Writing about Daniel Craig as Bond brings me, oddly enough, full circle—back to the exercise (at which I failed) that started me on this compulsive response writing: a challenge to review Casino Royale. I didn’t post it, but kept the unfinished draft on my laptop. The choice quote, I think, is this:
I positively loathe all Sean Connery Bond films, because I think Sean Connery is an apish thug who lacks the class and physical grace necessary to properly portray the character. But Daniel Craig has done what I thought impossible: he has swindled Sean Connery out of his uncontestable My Least Favorite Bond medal.
A second film in, Craig has failed to cultivate any suavity. He remains the converse of Pierce Brosnan’s debonair hero, who was always a natural with the ladies. Craig, in those IPO khaki pants (the real Bond would never be caught dead. . .) with his renegade Dennis the Menace tuft of blond, spends most of his time mooning over some lost girlfriend, and only manages to tumble one set (though a lovely set she is). Even Connery would be ashamed.
But the grand failure of Quantum of Solace cannot be blamed fully on Craig: plenty of blame lies with director Marc Forster, who turns out to be incompetent when it comes to filming coherent action sequences (and if Bond is not about the urbane hero, it must be about the action). During each vehicular sequence (and there is a car chase, a boat chase, a plane chase, etc.—to the point that one waits and waits for the train sequence, and is then let down to find that the penultimate scene, which does take place in front of a rail yard, involves no action), the cuts are so fast and so poorly organized that one does not come away with a general understanding of what just happened. The effect is more of being in a car wreck than watching one—we cannot logically string together the interior shots of Craig driving with the exterior shots of his and his enemy’s car/boat/plane. The sound of crushing metal is loud and the scrapes and explosions are gritty—again, a kind of grit not appropriate to Bond (who is the kind of hero who doesn’t wrinkle his dinner jacket while fist-fighting, who is such a clever driver that his sports car escapes chases unscratched).
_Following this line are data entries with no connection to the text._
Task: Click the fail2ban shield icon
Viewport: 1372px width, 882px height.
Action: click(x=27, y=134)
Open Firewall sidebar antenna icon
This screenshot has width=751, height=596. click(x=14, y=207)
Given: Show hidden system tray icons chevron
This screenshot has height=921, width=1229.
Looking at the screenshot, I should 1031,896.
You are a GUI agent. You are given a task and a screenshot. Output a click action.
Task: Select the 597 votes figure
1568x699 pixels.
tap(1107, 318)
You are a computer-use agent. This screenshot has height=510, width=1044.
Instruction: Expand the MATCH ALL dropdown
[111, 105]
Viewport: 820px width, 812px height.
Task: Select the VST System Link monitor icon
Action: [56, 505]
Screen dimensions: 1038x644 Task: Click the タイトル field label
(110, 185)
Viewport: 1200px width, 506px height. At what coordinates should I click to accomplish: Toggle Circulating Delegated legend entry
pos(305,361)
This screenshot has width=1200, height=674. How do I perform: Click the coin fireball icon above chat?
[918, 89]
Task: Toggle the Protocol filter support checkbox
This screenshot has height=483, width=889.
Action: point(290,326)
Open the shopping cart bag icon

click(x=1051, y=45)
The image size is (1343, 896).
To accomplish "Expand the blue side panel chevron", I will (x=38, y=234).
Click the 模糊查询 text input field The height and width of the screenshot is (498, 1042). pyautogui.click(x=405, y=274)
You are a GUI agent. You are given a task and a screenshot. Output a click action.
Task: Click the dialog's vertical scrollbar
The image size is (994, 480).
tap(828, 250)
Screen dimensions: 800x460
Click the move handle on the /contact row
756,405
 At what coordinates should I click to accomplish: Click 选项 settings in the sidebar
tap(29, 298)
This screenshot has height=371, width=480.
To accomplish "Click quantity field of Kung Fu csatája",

The final key to any Bond film is, of course, the Bond Girls. And the casting agents do not disappoint with the plump-lipped, doe-eyed Olga Kurylenko and the dishy, red-headed Gemma Arterton (whose naked body (or body-double) looks disturbingly fantastic clad in a coat of black oil). But shame on the stylists—why are Kurylenko’s breasts so immobilized in those tank tops? And who did Arterton’s matronly updo? And more shame on the screenwriter—since when is Bond too sensitive to soothe Cami with more than just a kiss?
Even if the girls are the end-all be-all of the film, a word must always be given to the villain as well. I don’t know whether to blame lazy screenwriters or Mathieu Amalric’s definitive role in The Diving Bell and the Butterfly, but I just couldn’t summon up any hatred for his character Dominic—a natural-resource capitalist wolf in green non-profit sheep’s clothing. And even the even badder guy, a dictator-cum-rapist who would sell out his own people for a buck and a fancy title, is such a hackneyed sketch that we can’t take him any more seriously than we might take the militants in Woody Allen’s Bananas.
So what do we have in the end? A very expensive, very noisy B-movie with A-movie fixings: gorgeous fireballs, pretty girls, and a disappointed audience.